My gelding is a palomino with a skunk tail:










He's also covered in tiny freckles, but he has black skin on his muzzle and around his eyes so he can't be champagne. I don't know what they're about...












Here's Tristan, a dun:










This is Solomon, the cob I rode in Ireland. He had a really cool facial marking... It looked like a blaze on one side and a bald face on the other side. And there was a big brown spot in the middle. That's not a color, but it's still cool. He's dark bay.

Right side:









Left side:











Here's Neigh, a miniature mare. She's gray, and I'm pretty sure her base coat is liver chestnut. That's just a guess, though...






























Surprisingly, there haven't been a whole lot of tobianos posted, so here's a bay one:












Sabino? Rabicano?












Similar markings - different horse:












Sabino:












Red roan (with the same mini from above in the background):











Same roan:


----------



## CloudsMystique

I reached my 15 link limit, haha.

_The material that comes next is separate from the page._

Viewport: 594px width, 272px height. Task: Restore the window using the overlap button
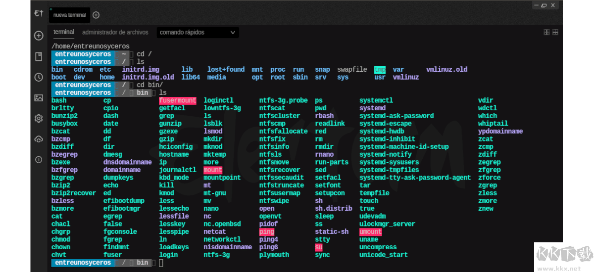(x=544, y=5)
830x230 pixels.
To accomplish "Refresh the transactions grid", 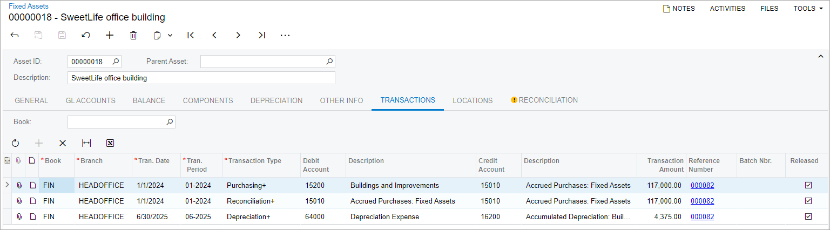I will (15, 143).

Here are two more...


I'm not sure what he is, but it looks cool:









A chestnut haflinger (possibly a cross) with two blue eyes:


----------



## orin

william blue tobiano


----------



## XxemmafuriaxX

Hi can anyone tell me furias colour??? i know its probably very simple but i never know what to look for? lol


----------



## XxemmafuriaxX

ps the funniest thing about her ar eher back feet are both white but reach to exactly the same spot


----------



## Indyhorse

To me, Furia would still be a bay, even with the socks, but then I'm not very good at this *l* Finding this thread very educational though, keep them coming guys!


----------



## CloudsMystique

XxemmafuriaxX said:


> Hi can anyone tell me furias colour??? i know its probably very simple but i never know what to look for? lol



She's a bay... brown body with black points (mane, tail, legs) is always bay : ]


----------



## Indyhorse

I think technically Freyja would be a little marked Tobiano, but I'm not good with paint colors at all. Her white is irregularly patterned, which suggests Overo, but her legs are white, and her white crosses her back in several places, and she has a standard offset blaze but dark eyes.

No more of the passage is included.